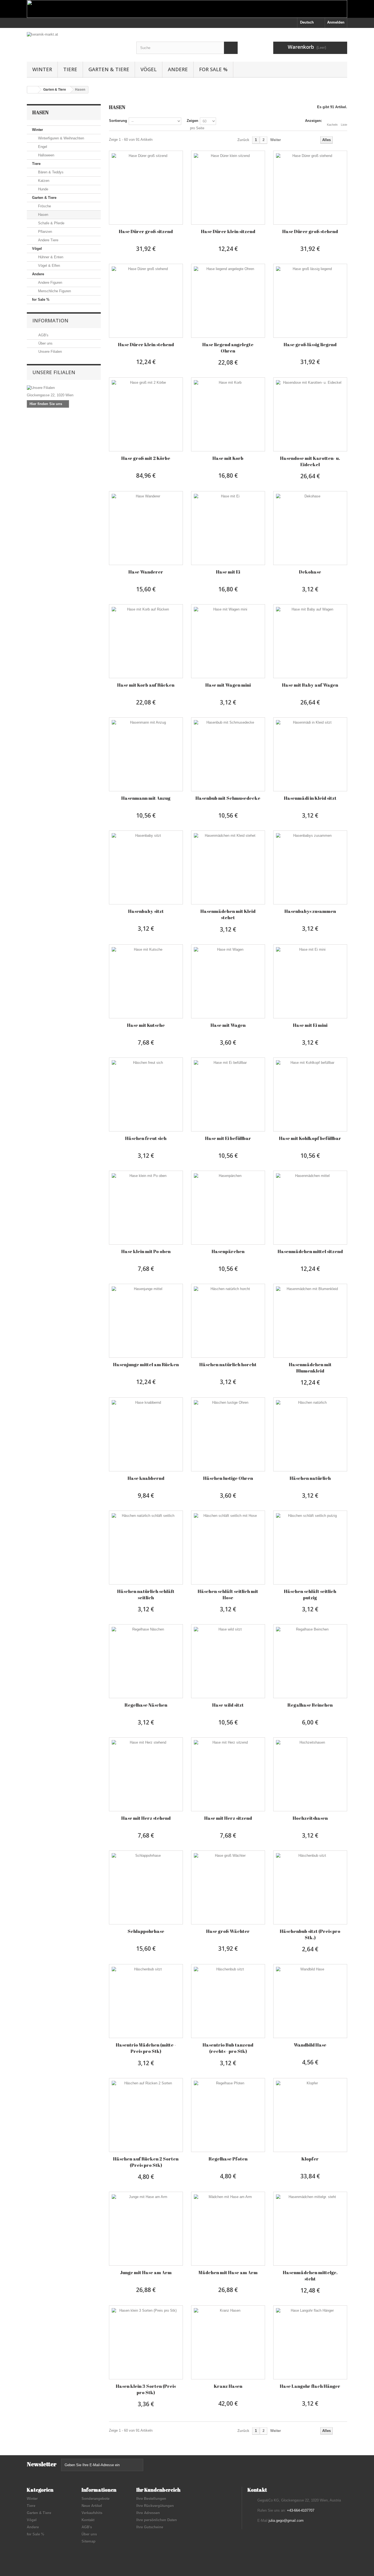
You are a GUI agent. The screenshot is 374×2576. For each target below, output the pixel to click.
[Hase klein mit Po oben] (146, 1207)
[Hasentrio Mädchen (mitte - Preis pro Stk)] (146, 2001)
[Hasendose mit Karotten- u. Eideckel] (310, 414)
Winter (42, 69)
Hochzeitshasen (310, 1818)
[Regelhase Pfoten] (228, 2115)
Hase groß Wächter (228, 1931)
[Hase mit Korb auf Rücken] (146, 641)
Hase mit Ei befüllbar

....

> [EXERCISE REQUIREMENTS] Set down the material above exactly as it reads, but not its pictures.

> [OUTPUT BELOW]
You are a GUI agent. The screenshot is 374×2576. For each target below, output the pixel to click.
[Hase klein mit Po oben] (146, 1207)
[Hasentrio Mädchen (mitte - Preis pro Stk)] (146, 2001)
[Hasendose mit Karotten- u. Eideckel] (310, 414)
Winter (42, 69)
Hochzeitshasen (310, 1818)
[Regelhase Pfoten] (228, 2115)
Hase groß Wächter (228, 1931)
[Hase mit Korb auf Rücken] (146, 641)
Hase mit Ei befüllbar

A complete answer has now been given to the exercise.